La fatica di ripartire dal dono

Su una storia molto efficace raccontata dal professor Zamagni. E sulle categorie che utilizziamo davvero per interpretare la realtà che ci circonda
3 Aprile 2017

“Sogno una scelta missionaria capace di trasformare ogni cosa, perché le consuetudini, gli stili, gli orari, il linguaggio e ogni struttura ecclesiale diventino un canale adeguato per l’evangelizzazione del mondo attuale” (Evangelii gaudium 27)

Certo, il sogno di Francesco abita nel profondo del cuore di tutti coloro che in qualche modo vivono la Grazia di essere annunciatori del Vangelo, e fin qui possiamo essere d’accordo. Le sorprese arrivano quando ci scontriamo con la reale portata del cambiamento richiesto, con la radicalità delle trasformazioni necessarie non solo nelle nostre prassi, ma nella percezione stessa che abbiamo della realtà nostra e di chi ci sta di fronte.

Ne ho continue conferme, l’ultima pochi giorni fa.

Incontro un gruppo di adulti impegnati in parrocchia. Belle persone, che dedicano il proprio tempo agli altri in diverse forme; sono stata invitata a parlare della fecondità del dono e, per offrire loro un’immagine efficace che sia di aiuto nel ricordare quanto ho detto, racconto la storia dei cammelli, narrata originariamente dal prof. Zamagni e che mi aveva molto colpito. Eccola:

“Un cammelliere muore, lasciando in eredità ai suoi tre figli tutto ciò che possiede: 11 cammelli. Il modo in cui dispone dei suoi beni è bizzarro: al figlio maggiore ne lascia la metà, al secondogenito un quarto, al terzogenito un sesto.

Non possiamo sindacare i motivi per cui il padre decide così, resta il fatto che la divisione dell’eredità si mostra fin da subito ardua. I fratelli iniziano a litigare in maniera furibonda poiché ciascuno pretende di arrotondare a proprio favore la quantità di cammelli che gli spetta: il numero 11 infatti non è divisibile a metà (risulterebbero 5 cammelli e mezzo), e quindi né a un quarto, né a un sesto.
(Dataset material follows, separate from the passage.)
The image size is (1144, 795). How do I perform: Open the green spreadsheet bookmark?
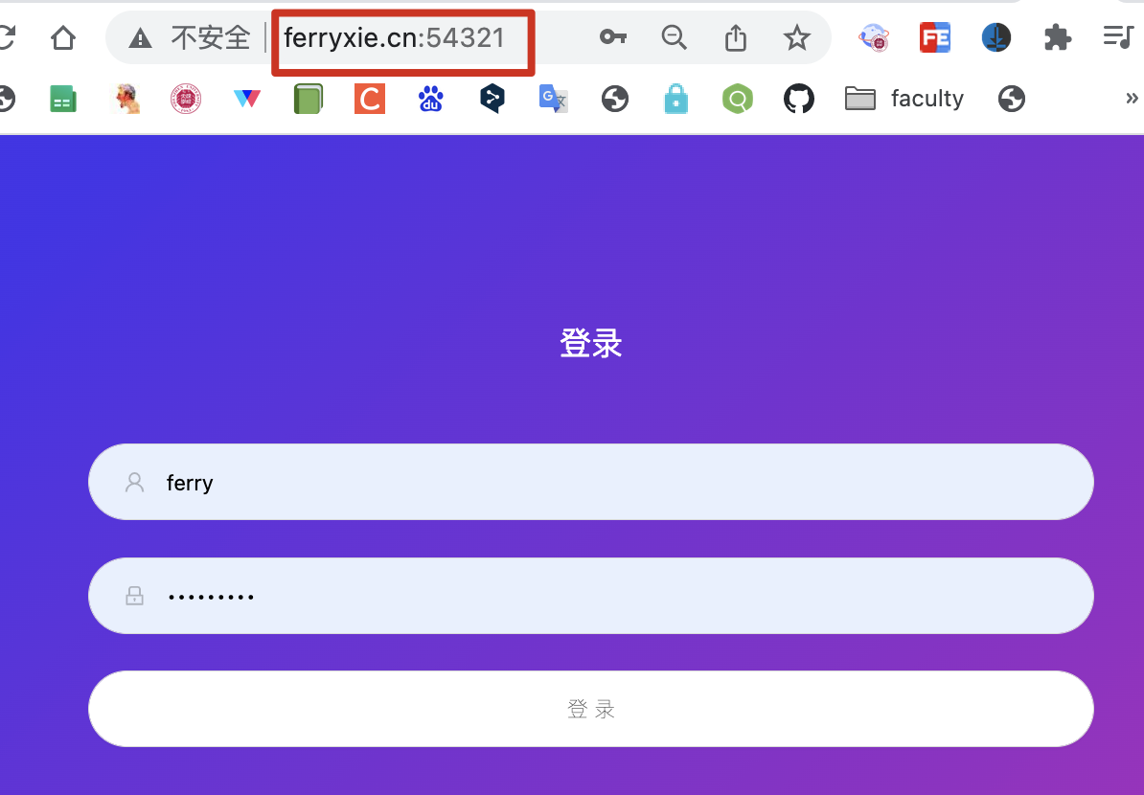(x=63, y=99)
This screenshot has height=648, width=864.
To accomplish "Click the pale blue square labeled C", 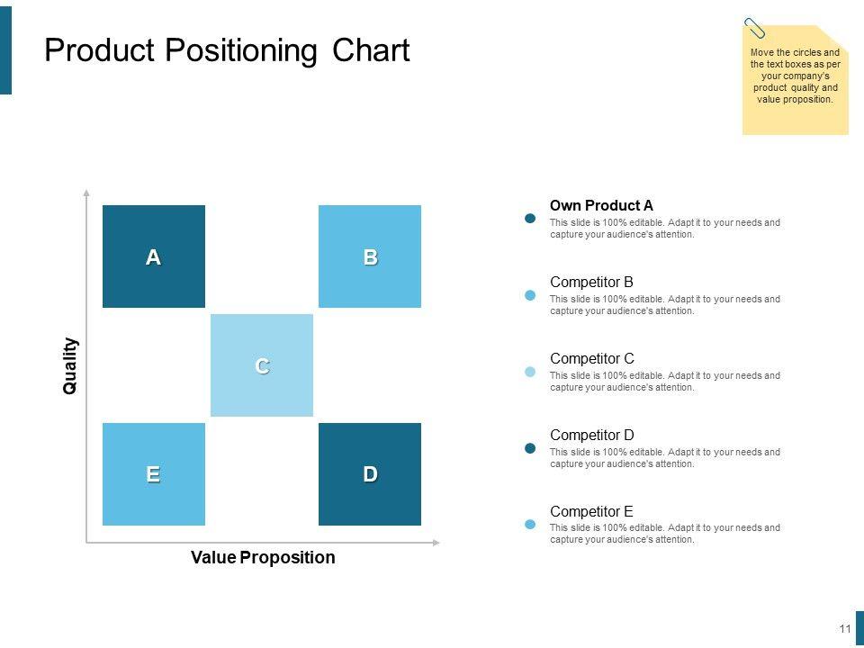I will coord(262,365).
Quando i tre giungono ai coltelli e già si profila la tragedia, passa di là per caso un povero cammelliere, che possiede un solo cammello. Si ferma, ascolta la loro storia, e decide di donare ai tre la sua proprietà. I cammelli da spartire diventano così 12: al maggiore la metà, cioè 6 cammelli, al secondogenito un quarto, cioè 3 cammelli, al terzogenito un sesto, cioè 2 cammelli. Ma 6+3+2 = 11: i tre fratelli restituiscono il cammello che avanza al loro nuovo amico, ringraziandolo di cuore per averli aiutati a fare giustizia, risolvendo la loro lite. Morale: già Marcel Mauss sottolineava come il dono crei, rafforzi e conservi i legami sociali e comunitari; il dono quindi è una scelta saggia oltre che buona, che non impoverisce nessuno, aiuta chi lo riceve e arricchisce chi lo fa”.

A me sembrava abbastanza chiaro, ma il dibattito mi ha spiazzato: le domande erano tutte sull’ingiustizia subita dai fratelli, sulle ragioni della scelta del padre. Al dono del cammelliere solitario si è interessato solo qualcuno, marginalmente, mentre io pensavo di aiutare tutti ad identificarsi in lui.

Devo dire che questo piccolo episodio mi interroga in profondità. Perché, in un contesto simile, il tema della divisione dei beni ha fatto capolino con tanta forza? Quali sono le categorie prevalenti con cui interpretiamo il reale? Forse l’approccio speculativo o l’efficientismo? Il ‘salutare pugno allo stomaco’ (Scola) rappresentato da papa Francesco sarà sufficiente a farci lavorare di più sull’evangelizzazione ‘ad intra’?